Firenze, 19 novembre 2009 - «Siamo tutti sconfitti dalla morte di Yassine. Non ha perso solo la giustizia, ma io per primo come suo avvocato. Da un punto di vista professionale sono molto abbattuto. E’ vero che ciò non mi compete come difensore, ma penso che mi dovevo accorgere di quel che gli stava succedendo. Piangeva il giorno dell’arresto, ma non mi sarei mai immaginato un epilogo simile».

L’avvocato Mattia Alfano allarga le braccia e scuote la testa. Era il legale di Yassine El Baghdadi, il marocchino morto suicida martedì pomeriggio nell’istituto penitenziario minorile «Meucci» di Firenze. Il 29 novembre avrebbe compiuto 18 anni e martedì prossimo sarebbe dovuto comparire davanti al giudice del tribunale dei minorenni di Firenze per l’udienza in rito abbreviato che avrebbe chiuso il suo caso.
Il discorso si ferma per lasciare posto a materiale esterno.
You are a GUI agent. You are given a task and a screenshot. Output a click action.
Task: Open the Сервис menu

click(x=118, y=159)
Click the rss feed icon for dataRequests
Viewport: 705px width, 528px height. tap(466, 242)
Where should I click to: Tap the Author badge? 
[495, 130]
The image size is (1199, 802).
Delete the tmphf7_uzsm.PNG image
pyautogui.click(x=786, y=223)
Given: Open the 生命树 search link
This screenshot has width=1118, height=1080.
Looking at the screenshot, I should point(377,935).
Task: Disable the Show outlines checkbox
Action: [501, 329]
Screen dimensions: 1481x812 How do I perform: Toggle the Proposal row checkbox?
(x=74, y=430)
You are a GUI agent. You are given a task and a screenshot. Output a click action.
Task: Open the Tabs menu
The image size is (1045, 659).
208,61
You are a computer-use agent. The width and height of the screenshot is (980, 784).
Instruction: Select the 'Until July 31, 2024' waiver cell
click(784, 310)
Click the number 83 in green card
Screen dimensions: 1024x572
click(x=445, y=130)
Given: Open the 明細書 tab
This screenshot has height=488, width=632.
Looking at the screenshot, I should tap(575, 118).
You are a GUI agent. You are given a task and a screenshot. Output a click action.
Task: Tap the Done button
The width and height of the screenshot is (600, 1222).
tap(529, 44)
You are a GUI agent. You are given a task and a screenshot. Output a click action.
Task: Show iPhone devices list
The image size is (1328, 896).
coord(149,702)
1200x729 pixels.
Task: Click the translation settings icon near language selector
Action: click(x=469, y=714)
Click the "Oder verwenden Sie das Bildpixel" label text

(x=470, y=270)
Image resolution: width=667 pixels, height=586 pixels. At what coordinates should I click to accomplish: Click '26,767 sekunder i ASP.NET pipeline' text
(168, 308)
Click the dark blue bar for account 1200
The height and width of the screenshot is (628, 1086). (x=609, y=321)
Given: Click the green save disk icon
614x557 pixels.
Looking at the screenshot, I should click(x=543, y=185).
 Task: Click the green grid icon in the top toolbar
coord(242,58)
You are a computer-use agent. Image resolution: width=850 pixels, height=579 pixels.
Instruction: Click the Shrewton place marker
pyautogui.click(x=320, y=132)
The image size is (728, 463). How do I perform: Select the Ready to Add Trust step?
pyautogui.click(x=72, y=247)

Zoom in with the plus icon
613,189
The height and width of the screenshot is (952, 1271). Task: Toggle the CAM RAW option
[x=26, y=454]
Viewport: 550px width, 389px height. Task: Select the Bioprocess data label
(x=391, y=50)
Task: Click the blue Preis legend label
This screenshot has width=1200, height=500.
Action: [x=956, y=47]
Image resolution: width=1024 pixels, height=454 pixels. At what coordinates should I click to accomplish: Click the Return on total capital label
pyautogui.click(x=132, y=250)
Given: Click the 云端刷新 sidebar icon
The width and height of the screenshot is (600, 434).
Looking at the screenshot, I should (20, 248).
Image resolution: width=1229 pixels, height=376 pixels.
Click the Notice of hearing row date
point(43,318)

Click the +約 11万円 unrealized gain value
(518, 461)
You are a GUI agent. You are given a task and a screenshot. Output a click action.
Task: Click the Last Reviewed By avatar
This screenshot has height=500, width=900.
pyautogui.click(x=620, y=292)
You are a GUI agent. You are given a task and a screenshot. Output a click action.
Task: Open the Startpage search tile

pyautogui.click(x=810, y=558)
Viveva ad Aulla (Massa-Carrara) ed era stato arrestato, assieme a un connazionale 14enne, lo scorso 3 agosto durante un tentativo di furto all’ufficio informazioni della stazione di Mologno, nel comune di Barga (Lucca).

Il giovane cercò di scappare ai carabinieri, fuggendo lungo il binario, ma fu bloccato dopo che si era liberato di uno zaino con all’interno chiavi e cacciavite: gli arnesi che gli sarebbero serviti per forzare la porta dello sportello ferroviario. Il giorno dopo l’arresto fu trasferito nell’istituto fiorentino dove si è ucciso.

Yaassine era sconvolto, provato dalla solitudine e dalla sua condizione: solo in Italia (aveva uno zio che vive a Torino e una madre che ha un nuovo compagno, con la quale il giovane non ha più rapporti), era probabilmente rimasto duramente colpito dal rifiuto del tribunale dei minorenni di concedergli, due settimane fa, una misura cautelare alternativa al «Meucci». Cosa che invece era stata concessa al 14enne arrestato con lui ad agosto. La differenza? Triste ma purtroppo reale: non c’era nessuno che avrebbe ospitato Yassine, il prossimo raggiungimento della maggiore età e i tre precedenti penali a suo carico.

Aveva così visto uscire il suo complice, ma se stesso rimanere dietro le sbarre di una struttura che, comunque, non è una prigione in senso stretto. Anzi, l’interrogativo è proprio questo: com’è possibile che in un istituto come il Meucci, dove gli operatori e gli assistenti sociali sono più numerosi dei detenuti stessi, nessuno si sia accorto di quanto stava succedendo a Yassine e non abbia segnalato la cosa a magistrati particolarmente attenti come quelli che operano al tribunale dei minori di Firenze? E l’allarme c’era già, eccome, perché appena un paio di mesi fa era avvenuto un altro tentativo di suicidio di un ragazzo detenuto: ma allora andò bene e il giovane si salvò.

L’inchiesta della procura e dei carabinieri comunque va avanti: il pm Tommaso Coletta, dopo aver già disposto l’autopsia sul corpo dello sfortunato ragazzo, ha acquisito anche le cartelle cliniche di Yassine.